==== STUDY MATERIAL ====
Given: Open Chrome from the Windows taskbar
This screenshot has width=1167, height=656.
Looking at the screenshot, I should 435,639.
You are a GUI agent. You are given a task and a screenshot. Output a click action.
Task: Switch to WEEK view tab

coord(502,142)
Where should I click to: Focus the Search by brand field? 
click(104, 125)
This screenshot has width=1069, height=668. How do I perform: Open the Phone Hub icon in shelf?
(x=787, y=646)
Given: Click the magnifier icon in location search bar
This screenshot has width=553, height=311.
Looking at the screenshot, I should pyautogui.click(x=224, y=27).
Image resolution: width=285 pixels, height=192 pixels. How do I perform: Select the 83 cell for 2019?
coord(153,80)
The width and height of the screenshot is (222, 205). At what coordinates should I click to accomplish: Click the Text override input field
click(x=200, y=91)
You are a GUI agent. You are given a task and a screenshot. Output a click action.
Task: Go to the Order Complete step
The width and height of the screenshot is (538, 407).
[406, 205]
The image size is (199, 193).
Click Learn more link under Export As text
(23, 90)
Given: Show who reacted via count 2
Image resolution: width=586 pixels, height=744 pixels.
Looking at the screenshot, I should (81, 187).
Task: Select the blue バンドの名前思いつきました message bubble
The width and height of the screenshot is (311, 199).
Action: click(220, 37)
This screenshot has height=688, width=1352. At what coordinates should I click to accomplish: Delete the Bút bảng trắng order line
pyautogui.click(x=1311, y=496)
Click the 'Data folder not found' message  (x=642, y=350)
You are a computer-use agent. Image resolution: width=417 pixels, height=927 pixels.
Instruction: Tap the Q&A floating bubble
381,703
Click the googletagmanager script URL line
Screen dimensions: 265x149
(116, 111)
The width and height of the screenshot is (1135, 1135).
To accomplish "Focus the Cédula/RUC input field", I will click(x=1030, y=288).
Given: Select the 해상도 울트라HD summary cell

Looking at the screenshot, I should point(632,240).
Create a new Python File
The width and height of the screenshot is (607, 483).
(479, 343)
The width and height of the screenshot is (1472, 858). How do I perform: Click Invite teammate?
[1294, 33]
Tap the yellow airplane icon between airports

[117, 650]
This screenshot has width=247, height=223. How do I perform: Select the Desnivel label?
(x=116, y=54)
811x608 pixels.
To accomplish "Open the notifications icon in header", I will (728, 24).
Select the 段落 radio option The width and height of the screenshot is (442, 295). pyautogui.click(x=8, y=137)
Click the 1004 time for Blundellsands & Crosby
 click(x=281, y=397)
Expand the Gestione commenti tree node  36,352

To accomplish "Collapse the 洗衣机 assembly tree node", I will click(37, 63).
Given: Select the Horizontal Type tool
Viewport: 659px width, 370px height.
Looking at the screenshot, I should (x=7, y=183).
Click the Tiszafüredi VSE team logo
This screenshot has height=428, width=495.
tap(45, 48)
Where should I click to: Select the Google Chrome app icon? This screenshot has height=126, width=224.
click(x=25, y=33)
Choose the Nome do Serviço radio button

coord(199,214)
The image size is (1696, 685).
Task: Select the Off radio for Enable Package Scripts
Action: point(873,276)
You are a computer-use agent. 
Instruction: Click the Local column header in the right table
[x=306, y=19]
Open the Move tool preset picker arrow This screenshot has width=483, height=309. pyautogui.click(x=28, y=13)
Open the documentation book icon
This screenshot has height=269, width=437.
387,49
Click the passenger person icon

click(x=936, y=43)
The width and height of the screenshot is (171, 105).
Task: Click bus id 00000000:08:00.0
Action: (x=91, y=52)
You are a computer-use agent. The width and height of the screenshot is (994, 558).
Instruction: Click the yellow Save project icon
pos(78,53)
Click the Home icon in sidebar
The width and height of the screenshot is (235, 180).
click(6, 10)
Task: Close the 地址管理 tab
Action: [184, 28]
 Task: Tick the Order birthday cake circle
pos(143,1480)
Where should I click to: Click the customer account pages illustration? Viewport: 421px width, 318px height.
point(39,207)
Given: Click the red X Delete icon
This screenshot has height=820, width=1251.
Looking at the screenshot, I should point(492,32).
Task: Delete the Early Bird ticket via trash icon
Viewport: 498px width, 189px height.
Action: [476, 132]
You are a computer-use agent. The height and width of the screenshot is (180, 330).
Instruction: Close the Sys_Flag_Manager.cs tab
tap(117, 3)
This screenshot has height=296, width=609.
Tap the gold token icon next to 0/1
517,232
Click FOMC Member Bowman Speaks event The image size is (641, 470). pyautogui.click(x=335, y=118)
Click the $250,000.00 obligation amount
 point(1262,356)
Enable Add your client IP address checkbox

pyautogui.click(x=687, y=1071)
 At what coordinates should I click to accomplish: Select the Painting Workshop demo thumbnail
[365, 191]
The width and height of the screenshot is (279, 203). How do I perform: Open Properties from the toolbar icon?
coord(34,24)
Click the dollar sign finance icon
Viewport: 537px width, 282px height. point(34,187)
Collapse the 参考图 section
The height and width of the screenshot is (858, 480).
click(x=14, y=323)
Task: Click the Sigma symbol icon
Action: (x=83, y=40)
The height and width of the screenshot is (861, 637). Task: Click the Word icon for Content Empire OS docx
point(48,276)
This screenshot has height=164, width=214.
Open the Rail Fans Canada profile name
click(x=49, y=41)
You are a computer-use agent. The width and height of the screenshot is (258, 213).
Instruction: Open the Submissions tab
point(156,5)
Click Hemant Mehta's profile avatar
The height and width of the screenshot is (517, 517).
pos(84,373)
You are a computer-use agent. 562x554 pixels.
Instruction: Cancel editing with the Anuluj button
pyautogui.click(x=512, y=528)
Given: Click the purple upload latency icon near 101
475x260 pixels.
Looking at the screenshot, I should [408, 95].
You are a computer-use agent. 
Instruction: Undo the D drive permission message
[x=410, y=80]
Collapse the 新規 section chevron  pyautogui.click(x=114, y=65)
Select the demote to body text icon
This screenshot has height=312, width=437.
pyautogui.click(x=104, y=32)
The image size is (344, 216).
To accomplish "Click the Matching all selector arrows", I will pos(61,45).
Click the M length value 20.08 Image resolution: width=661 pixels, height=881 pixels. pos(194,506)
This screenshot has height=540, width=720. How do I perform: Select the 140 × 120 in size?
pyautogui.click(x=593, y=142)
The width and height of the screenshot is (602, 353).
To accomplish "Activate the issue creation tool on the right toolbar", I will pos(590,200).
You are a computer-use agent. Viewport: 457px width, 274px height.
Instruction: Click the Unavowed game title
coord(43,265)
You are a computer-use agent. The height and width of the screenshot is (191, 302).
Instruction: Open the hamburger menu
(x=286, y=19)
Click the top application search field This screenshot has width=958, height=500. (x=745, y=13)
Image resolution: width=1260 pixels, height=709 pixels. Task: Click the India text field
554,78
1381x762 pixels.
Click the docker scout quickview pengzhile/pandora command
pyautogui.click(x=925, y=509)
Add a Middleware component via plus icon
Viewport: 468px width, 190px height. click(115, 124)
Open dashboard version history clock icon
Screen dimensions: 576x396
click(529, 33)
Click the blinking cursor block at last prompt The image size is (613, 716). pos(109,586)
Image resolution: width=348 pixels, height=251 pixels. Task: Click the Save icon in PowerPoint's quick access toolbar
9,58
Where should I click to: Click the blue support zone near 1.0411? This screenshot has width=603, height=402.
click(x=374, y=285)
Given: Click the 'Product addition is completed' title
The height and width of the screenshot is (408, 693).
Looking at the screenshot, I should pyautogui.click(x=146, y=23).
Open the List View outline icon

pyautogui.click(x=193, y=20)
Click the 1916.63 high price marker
====
For the word "node", report how many lines of the records contain it; respond with the number only.

2